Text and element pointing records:
= = = =

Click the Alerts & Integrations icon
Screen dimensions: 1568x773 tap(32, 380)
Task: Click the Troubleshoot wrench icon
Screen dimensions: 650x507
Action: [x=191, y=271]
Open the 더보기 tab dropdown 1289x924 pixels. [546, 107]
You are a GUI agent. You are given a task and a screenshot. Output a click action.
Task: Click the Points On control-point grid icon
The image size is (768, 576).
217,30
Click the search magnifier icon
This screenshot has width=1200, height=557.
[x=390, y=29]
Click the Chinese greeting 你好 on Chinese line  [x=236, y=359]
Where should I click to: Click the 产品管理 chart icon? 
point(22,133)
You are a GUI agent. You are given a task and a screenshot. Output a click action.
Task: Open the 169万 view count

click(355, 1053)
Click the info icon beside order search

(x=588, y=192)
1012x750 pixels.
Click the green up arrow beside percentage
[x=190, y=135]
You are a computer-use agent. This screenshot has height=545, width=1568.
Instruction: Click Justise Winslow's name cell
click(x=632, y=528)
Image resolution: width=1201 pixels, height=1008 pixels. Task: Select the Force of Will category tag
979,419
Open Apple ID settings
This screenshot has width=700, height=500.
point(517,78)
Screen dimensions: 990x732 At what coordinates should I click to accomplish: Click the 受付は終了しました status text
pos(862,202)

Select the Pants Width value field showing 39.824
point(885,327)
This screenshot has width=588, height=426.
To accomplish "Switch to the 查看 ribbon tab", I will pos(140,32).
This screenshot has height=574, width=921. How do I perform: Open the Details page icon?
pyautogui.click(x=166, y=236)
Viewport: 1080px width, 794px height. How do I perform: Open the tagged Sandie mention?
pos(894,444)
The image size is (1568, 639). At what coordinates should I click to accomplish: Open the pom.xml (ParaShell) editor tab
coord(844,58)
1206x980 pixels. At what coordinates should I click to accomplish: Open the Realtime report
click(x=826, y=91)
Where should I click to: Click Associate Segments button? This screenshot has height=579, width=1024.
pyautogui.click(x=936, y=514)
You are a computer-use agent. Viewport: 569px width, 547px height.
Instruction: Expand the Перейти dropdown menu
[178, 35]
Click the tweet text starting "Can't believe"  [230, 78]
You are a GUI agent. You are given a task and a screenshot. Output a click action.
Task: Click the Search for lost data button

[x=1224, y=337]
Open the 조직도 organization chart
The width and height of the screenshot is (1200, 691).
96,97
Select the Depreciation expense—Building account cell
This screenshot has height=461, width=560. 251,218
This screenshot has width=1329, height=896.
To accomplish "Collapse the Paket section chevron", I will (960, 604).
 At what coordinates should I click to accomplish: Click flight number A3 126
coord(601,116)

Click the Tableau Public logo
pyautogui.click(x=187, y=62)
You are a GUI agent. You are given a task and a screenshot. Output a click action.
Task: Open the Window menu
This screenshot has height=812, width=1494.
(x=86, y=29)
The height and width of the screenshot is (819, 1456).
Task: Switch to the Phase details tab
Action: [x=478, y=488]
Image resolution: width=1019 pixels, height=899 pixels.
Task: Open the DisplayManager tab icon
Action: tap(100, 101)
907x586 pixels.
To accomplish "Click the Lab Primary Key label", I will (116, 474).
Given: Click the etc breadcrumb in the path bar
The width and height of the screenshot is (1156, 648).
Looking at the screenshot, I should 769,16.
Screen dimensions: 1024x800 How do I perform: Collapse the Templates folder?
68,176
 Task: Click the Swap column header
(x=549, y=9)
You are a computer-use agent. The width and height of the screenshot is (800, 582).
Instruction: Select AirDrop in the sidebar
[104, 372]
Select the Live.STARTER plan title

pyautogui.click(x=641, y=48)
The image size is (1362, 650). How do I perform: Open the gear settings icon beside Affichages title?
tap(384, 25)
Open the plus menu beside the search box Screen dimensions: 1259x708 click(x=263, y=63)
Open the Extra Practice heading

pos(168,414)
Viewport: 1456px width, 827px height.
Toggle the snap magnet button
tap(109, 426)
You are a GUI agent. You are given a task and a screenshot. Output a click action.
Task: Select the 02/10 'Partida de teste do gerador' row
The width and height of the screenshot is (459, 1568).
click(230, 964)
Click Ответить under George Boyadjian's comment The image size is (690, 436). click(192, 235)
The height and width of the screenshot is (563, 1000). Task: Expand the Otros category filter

= = = =

Reproduce the lines of all the items above word for word, without altering anything.

* Task response *
Click the Alerts & Integrations icon
Screen dimensions: 1568x773 tap(32, 380)
Task: Click the Troubleshoot wrench icon
Screen dimensions: 650x507
Action: [x=191, y=271]
Open the 더보기 tab dropdown 1289x924 pixels. [546, 107]
You are a GUI agent. You are given a task and a screenshot. Output a click action.
Task: Click the Points On control-point grid icon
The image size is (768, 576).
217,30
Click the search magnifier icon
This screenshot has width=1200, height=557.
[x=390, y=29]
Click the Chinese greeting 你好 on Chinese line  [x=236, y=359]
Where should I click to: Click the 产品管理 chart icon? 
point(22,133)
You are a GUI agent. You are given a task and a screenshot. Output a click action.
Task: Open the 169万 view count

click(355, 1053)
Click the info icon beside order search

(x=588, y=192)
1012x750 pixels.
Click the green up arrow beside percentage
[x=190, y=135]
You are a computer-use agent. This screenshot has height=545, width=1568.
Instruction: Click Justise Winslow's name cell
click(x=632, y=528)
Image resolution: width=1201 pixels, height=1008 pixels. Task: Select the Force of Will category tag
979,419
Open Apple ID settings
This screenshot has width=700, height=500.
point(517,78)
Screen dimensions: 990x732 At what coordinates should I click to accomplish: Click the 受付は終了しました status text
pos(862,202)

Select the Pants Width value field showing 39.824
point(885,327)
This screenshot has width=588, height=426.
To accomplish "Switch to the 查看 ribbon tab", I will pos(140,32).
This screenshot has height=574, width=921. How do I perform: Open the Details page icon?
pyautogui.click(x=166, y=236)
Viewport: 1080px width, 794px height. How do I perform: Open the tagged Sandie mention?
pos(894,444)
The image size is (1568, 639). At what coordinates should I click to accomplish: Open the pom.xml (ParaShell) editor tab
coord(844,58)
1206x980 pixels. At what coordinates should I click to accomplish: Open the Realtime report
click(x=826, y=91)
Where should I click to: Click Associate Segments button? This screenshot has height=579, width=1024.
pyautogui.click(x=936, y=514)
You are a computer-use agent. Viewport: 569px width, 547px height.
Instruction: Expand the Перейти dropdown menu
[178, 35]
Click the tweet text starting "Can't believe"  [230, 78]
You are a GUI agent. You are given a task and a screenshot. Output a click action.
Task: Click the Search for lost data button

[x=1224, y=337]
Open the 조직도 organization chart
The width and height of the screenshot is (1200, 691).
96,97
Select the Depreciation expense—Building account cell
This screenshot has height=461, width=560. 251,218
This screenshot has width=1329, height=896.
To accomplish "Collapse the Paket section chevron", I will (960, 604).
 At what coordinates should I click to accomplish: Click flight number A3 126
coord(601,116)

Click the Tableau Public logo
pyautogui.click(x=187, y=62)
You are a GUI agent. You are given a task and a screenshot. Output a click action.
Task: Open the Window menu
This screenshot has height=812, width=1494.
(x=86, y=29)
The height and width of the screenshot is (819, 1456).
Task: Switch to the Phase details tab
Action: [x=478, y=488]
Image resolution: width=1019 pixels, height=899 pixels.
Task: Open the DisplayManager tab icon
Action: tap(100, 101)
907x586 pixels.
To accomplish "Click the Lab Primary Key label", I will (116, 474).
Given: Click the etc breadcrumb in the path bar
The width and height of the screenshot is (1156, 648).
Looking at the screenshot, I should 769,16.
Screen dimensions: 1024x800 How do I perform: Collapse the Templates folder?
68,176
 Task: Click the Swap column header
(x=549, y=9)
You are a computer-use agent. The width and height of the screenshot is (800, 582).
Instruction: Select AirDrop in the sidebar
[104, 372]
Select the Live.STARTER plan title

pyautogui.click(x=641, y=48)
The image size is (1362, 650). How do I perform: Open the gear settings icon beside Affichages title?
tap(384, 25)
Open the plus menu beside the search box Screen dimensions: 1259x708 click(x=263, y=63)
Open the Extra Practice heading

pos(168,414)
Viewport: 1456px width, 827px height.
Toggle the snap magnet button
tap(109, 426)
You are a GUI agent. You are given a task and a screenshot. Output a click action.
Task: Select the 02/10 'Partida de teste do gerador' row
The width and height of the screenshot is (459, 1568).
click(230, 964)
Click Ответить under George Boyadjian's comment The image size is (690, 436). click(192, 235)
The height and width of the screenshot is (563, 1000). Task: Expand the Otros category filter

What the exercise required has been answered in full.